**What to work on**:
Every line from the beginning of the data through the line containing "Select Grid View from Views menu" should be reproduced exactly, and no further lines should be output.
[Opening Data for processing section]
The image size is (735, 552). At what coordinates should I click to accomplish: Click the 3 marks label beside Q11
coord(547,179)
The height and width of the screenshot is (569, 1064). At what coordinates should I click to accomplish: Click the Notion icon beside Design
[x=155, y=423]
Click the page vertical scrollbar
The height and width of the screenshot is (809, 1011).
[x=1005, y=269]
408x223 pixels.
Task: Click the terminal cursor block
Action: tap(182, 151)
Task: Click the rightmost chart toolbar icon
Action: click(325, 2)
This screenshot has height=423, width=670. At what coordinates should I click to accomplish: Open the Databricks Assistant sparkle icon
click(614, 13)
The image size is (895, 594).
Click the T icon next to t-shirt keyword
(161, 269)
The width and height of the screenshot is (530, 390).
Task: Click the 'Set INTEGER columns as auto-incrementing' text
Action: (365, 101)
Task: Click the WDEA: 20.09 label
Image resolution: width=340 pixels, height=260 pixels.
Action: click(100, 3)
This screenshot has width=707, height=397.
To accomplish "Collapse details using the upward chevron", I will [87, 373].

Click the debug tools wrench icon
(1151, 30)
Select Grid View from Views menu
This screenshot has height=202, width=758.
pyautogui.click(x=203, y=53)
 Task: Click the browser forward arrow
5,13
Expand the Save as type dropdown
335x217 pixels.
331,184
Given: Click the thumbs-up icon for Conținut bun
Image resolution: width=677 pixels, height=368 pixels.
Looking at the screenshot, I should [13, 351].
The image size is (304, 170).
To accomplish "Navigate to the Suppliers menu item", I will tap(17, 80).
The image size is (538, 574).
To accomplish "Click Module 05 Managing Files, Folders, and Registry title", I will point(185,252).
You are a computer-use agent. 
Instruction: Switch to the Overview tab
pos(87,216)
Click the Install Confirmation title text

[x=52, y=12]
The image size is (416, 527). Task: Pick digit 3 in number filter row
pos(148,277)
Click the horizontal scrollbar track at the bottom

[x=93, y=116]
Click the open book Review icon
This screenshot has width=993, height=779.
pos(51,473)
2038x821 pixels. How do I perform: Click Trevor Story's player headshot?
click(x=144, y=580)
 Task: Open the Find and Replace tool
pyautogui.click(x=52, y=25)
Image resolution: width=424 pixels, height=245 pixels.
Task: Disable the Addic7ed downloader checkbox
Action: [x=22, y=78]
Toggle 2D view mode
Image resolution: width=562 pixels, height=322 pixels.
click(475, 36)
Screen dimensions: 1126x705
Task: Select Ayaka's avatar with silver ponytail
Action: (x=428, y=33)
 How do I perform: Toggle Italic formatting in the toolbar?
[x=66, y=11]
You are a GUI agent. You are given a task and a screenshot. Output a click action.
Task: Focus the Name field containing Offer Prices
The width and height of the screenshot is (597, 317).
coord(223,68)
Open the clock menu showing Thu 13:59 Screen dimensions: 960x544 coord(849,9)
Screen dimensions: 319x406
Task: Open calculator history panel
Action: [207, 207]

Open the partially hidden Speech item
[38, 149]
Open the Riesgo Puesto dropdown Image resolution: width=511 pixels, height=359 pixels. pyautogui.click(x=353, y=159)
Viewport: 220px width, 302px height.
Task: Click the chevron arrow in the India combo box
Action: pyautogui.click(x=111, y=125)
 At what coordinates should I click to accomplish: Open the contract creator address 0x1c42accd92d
[Closing Data for processing section]
**Solution below**:
The image size is (735, 552). At what coordinates should I click to accomplish: Click the 3 marks label beside Q11
coord(547,179)
The height and width of the screenshot is (569, 1064). At what coordinates should I click to accomplish: Click the Notion icon beside Design
[x=155, y=423]
Click the page vertical scrollbar
The height and width of the screenshot is (809, 1011).
[x=1005, y=269]
408x223 pixels.
Task: Click the terminal cursor block
Action: tap(182, 151)
Task: Click the rightmost chart toolbar icon
Action: click(325, 2)
This screenshot has height=423, width=670. At what coordinates should I click to accomplish: Open the Databricks Assistant sparkle icon
click(614, 13)
The image size is (895, 594).
Click the T icon next to t-shirt keyword
(161, 269)
The width and height of the screenshot is (530, 390).
Task: Click the 'Set INTEGER columns as auto-incrementing' text
Action: (365, 101)
Task: Click the WDEA: 20.09 label
Image resolution: width=340 pixels, height=260 pixels.
Action: click(100, 3)
This screenshot has width=707, height=397.
To accomplish "Collapse details using the upward chevron", I will [87, 373].

Click the debug tools wrench icon
(1151, 30)
Select Grid View from Views menu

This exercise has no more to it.